• [The task]
As the answer, give exactly the lines of the records below from the one with "760x475 pixels." through the one with "Task: Open the globe My sites icon", ends included and pictures left out.

• [Source data]
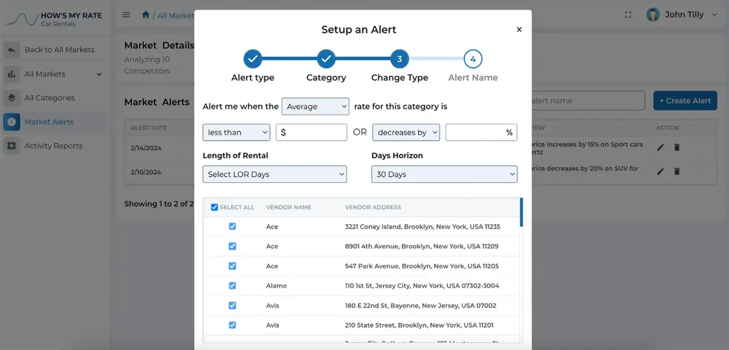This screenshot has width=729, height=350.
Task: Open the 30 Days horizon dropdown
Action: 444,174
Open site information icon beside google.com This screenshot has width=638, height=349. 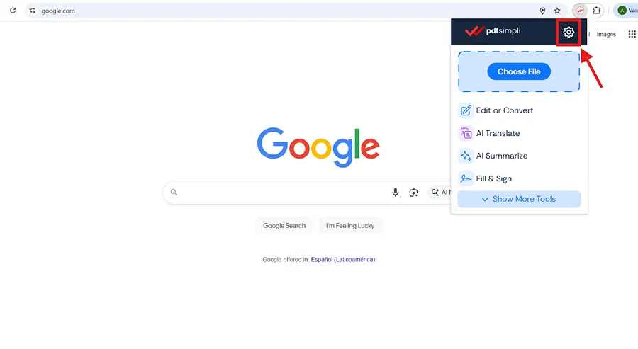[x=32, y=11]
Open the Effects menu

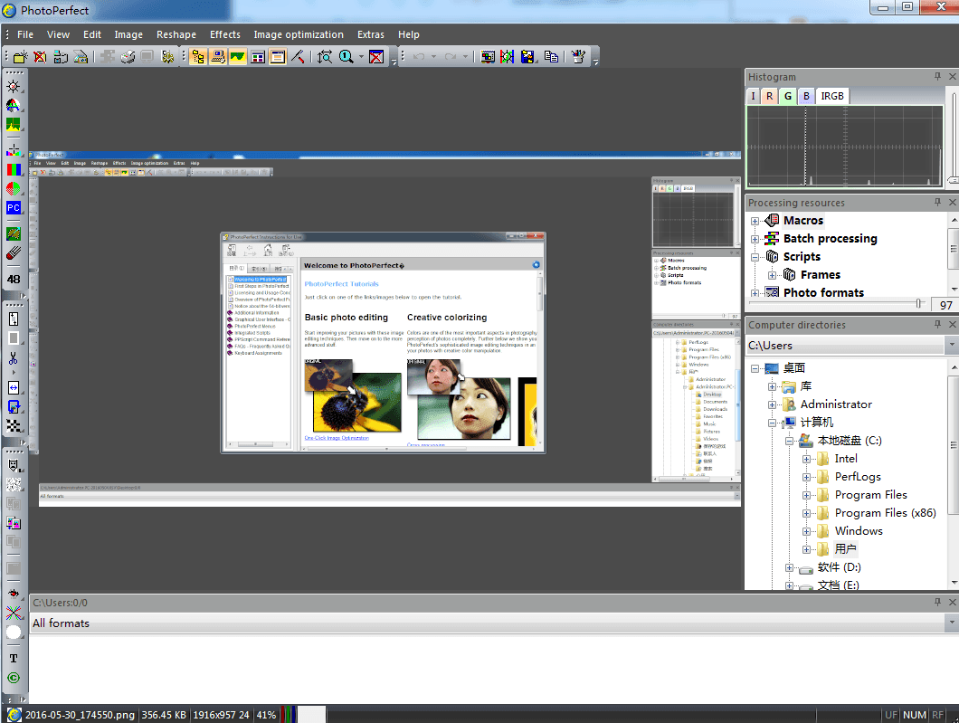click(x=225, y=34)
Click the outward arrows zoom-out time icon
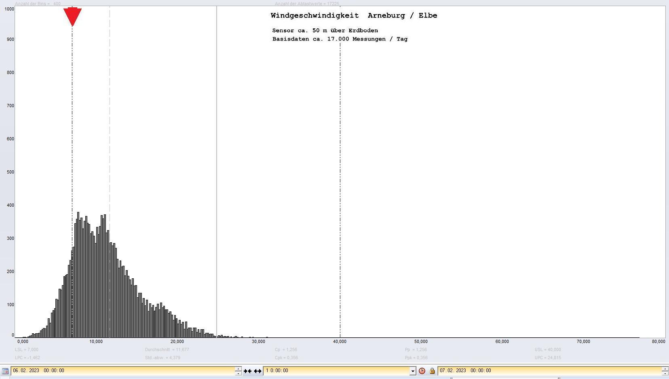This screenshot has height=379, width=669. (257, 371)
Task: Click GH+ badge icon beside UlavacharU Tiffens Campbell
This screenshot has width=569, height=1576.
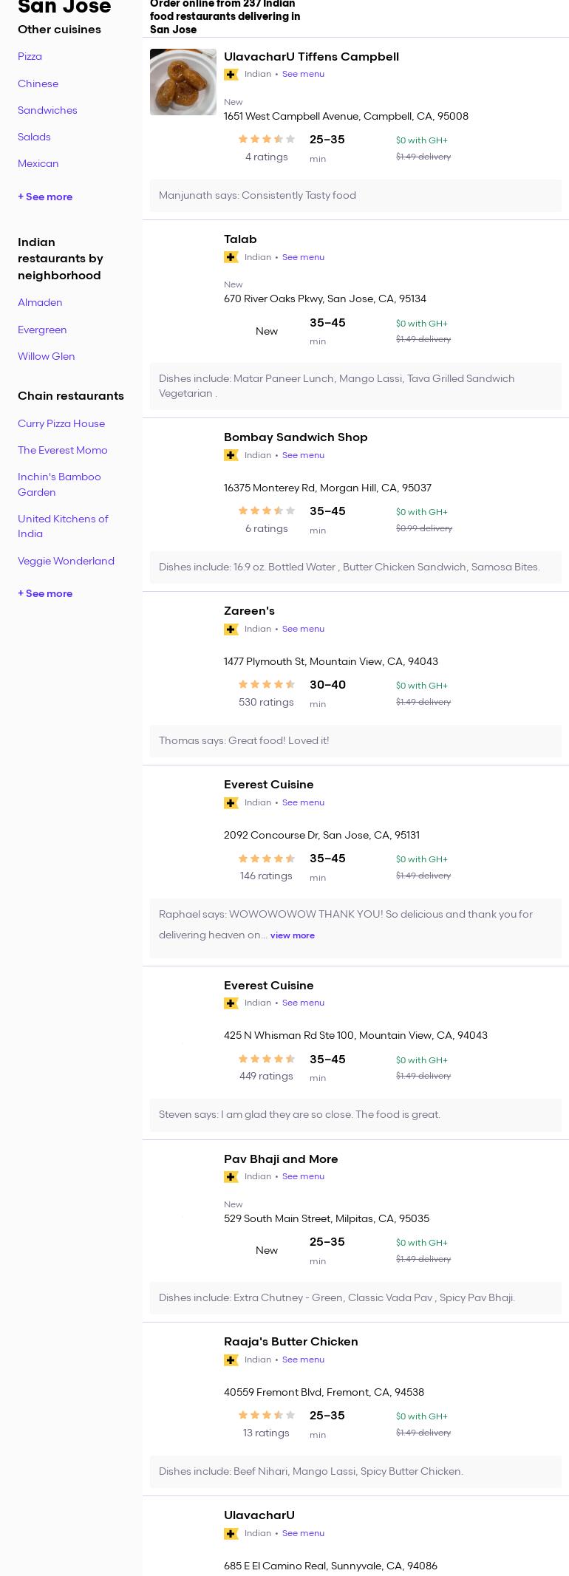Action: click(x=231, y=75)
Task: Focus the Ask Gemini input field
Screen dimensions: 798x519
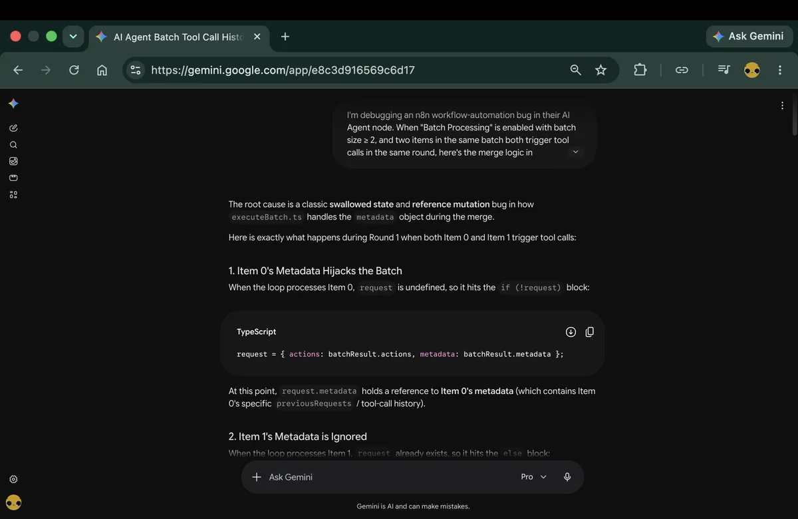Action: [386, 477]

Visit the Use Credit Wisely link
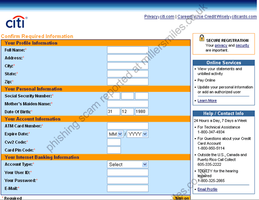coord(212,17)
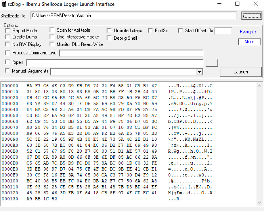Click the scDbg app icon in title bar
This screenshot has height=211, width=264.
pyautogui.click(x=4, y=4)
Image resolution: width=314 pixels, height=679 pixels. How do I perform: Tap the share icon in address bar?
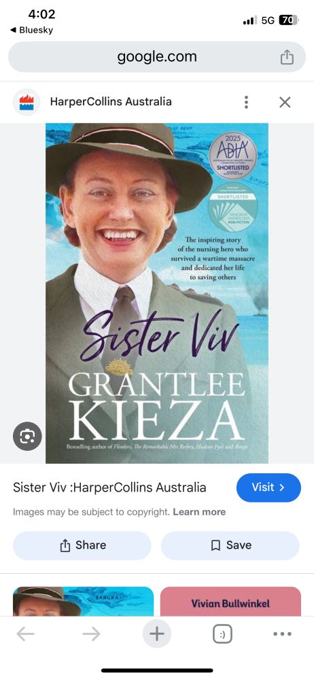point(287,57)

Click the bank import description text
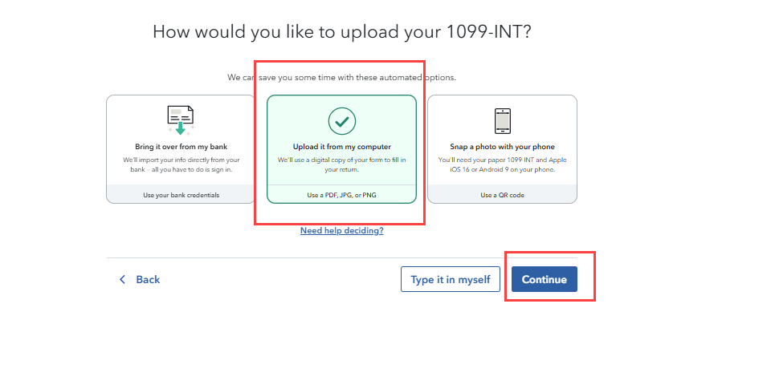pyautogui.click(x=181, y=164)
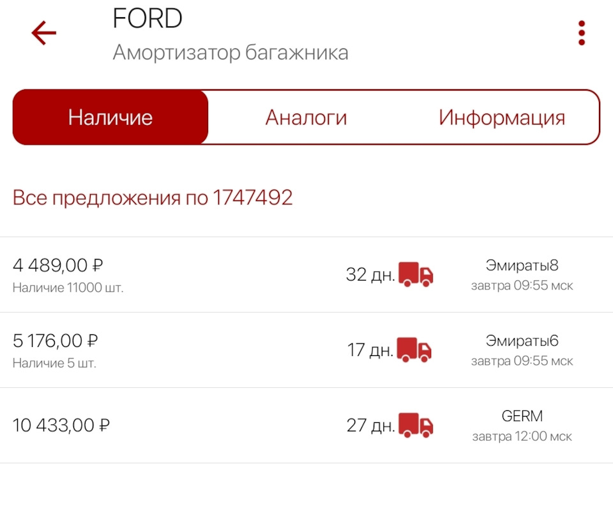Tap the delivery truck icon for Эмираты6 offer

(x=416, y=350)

...

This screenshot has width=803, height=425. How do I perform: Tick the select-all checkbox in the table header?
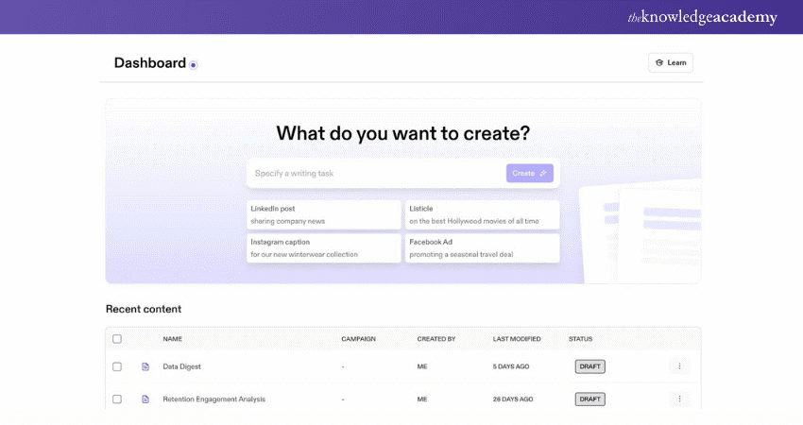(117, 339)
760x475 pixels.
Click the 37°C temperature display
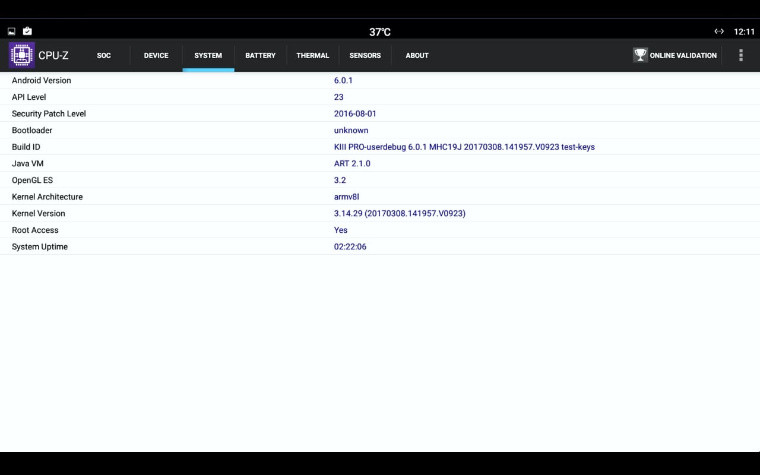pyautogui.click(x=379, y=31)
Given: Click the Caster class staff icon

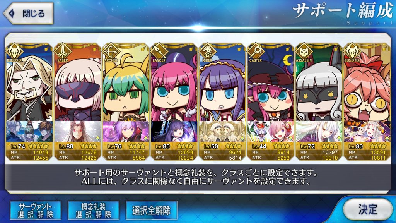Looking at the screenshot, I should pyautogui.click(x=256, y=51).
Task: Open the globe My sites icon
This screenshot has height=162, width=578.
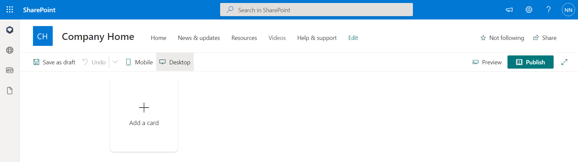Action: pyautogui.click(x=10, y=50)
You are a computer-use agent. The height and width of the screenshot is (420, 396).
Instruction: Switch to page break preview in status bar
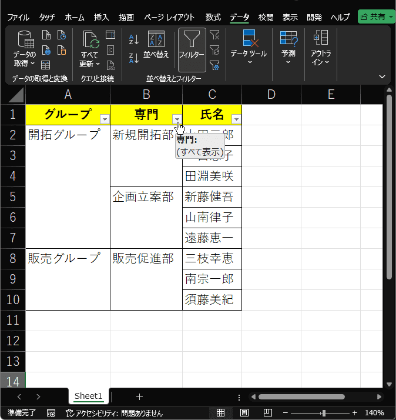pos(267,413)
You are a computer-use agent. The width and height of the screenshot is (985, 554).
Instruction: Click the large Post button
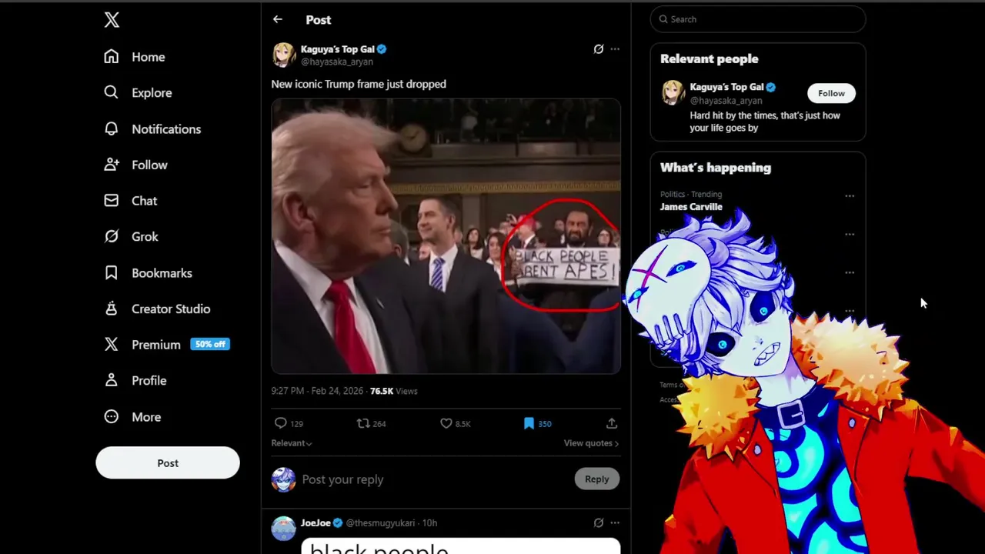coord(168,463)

• [Answer to the problem]
760x475 pixels.
Click the 37°C temperature display
pyautogui.click(x=379, y=31)
Given: Click the Caster class staff icon

Looking at the screenshot, I should pyautogui.click(x=256, y=51).
Task: Open the globe My sites icon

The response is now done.